Courtesy of an article by Marianne Napoles in the latest issue of the Chino Hills Champion is a review of the construction of the visitor center for Chino Hills State Park, nearing completion on Carbon Canyon Road in Brea adjacent to the regional park.
The facility has been in the works for many years and is funded by state bond issues and the state parks and recreation department. Another half a million dollars for improvements to the state highway (utility lines are being located underground and the road widened for safer ingress and egress at the facility site), paid for by the Metropolian Water District when a deal was struck with the parks department to allow the MWD a secondary access road to the Diemer water treatment facility in the hills adjacent to the park. Some of that money has been placed in an endowment fund, from which the interest will be used for staffing the center.
The center has two components: a 1,000 square foot interpretive and office area and an 800 square foot meeting room, with the latter being slated for use by school groups visiting the park. A parking area with a 40 vehicle capacity, five restrooms, picnic tables, a trailhead to the park, and landscaping.
By October, it is projected that the entrance, parking area, and restrooms will be available for public use with the day use fee being $8. Because the interpretive exhibits (including artist's renderings, taxidermied animals, and material on the natural setting of the park [history, anyone?]) are still in the design and production phase and handled by a separate contract, the grand opening for the center will not be until next summer.
The ticket price for the facility is said to be a little under $4 milllion, which might strike some as a needless extravagance given the state's economic morass, which certainly goes back further, in its roots, than the decade-long planning for the center cited in the article. As a frequent user of the park, your humble blogger has some very mixed feelings. While any opportunity to provide recreational and educational opportunities in our very diverse and exceptional park system are welcomed, the fact that endowments have to be created to provide for staffing is a notable one that highlights a problem that needs to be addressed.
For example, during the last two budget cycles, threats have been made by the governor that most or all of the state's parks might be shut down or severely curtailed as far as operations. Even before that, there were troubling signs of financial disconnects: at Pio Pico State Historic Park in Whittier, to cite just one instance, bond money and other funding sources were used to complete an impressive and striking restoration of an important landmark, but there was little money ever provided for staffing.
Moreover, there are staffing issues in the park generally that almost certainly need to be addressed. Misuse of trails, destruction to habitat, maintenance of other existing and new facilities (such as the nice camping area and other infrastructure introduced at the Rolling M Ranch area near the Chino Hills entrance) and other matters are major components to an adequate management of a 14,000-acre resource of immense value to our overcrowded region.

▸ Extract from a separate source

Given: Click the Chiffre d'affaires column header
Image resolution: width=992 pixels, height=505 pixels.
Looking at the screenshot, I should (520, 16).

Finally, the reliance upon bond money to pay for needed and desired infrastructure and related programs of all kinds throughout the state has brought a troubling price to pay with respect to the interest (usually about double the principal) owed on these bonds. Rather than a "pay as you go" approach, our state's voters have adopted a "let our children and granchildren worry about it" methodology that mirrors the massive personal and national debt our country has racked up in its deficit-funded prosperity plan of the last four decades or so. You don't have to be an ideologue inhabiting the extremes of the political spectrum to see how shortsighted this concept has been.
Parks are essential to the well-being of society--as open space buffers, educational areas, and recreational playgrounds. Without them, we'd lose a vital part of our being. Yet, the unwillingness to pay for even the barest of essentials with regard to staffing, facilities, maintenance and other aspects endangers the viability of these valuable components and borrowing with high interest doesn't, in the long run, serve our economic interests. The talk of privatizing park management (witness how well this goes with toll roads) occasionally rears its head, as well, but like the concept of privatizing Social Security winds up assuming that the program is inherently flawed, rather than the will to manage these properly or, at the very least, with earnest intentions to do so.
So, as much as a fully-opened visitor center in Summer 2011 provides needed services, it also reminds of a fundamental problem in how California deals with infrastructure. One only need to see how the battle of the withdrawn water bond, which was supposed to be on the ballot this fall, has played out to know that solutions to major problems (and parks hardly ranks high on the priority list) are going to be very difficult in this climate of extreme polarization, politicization, and procrastination.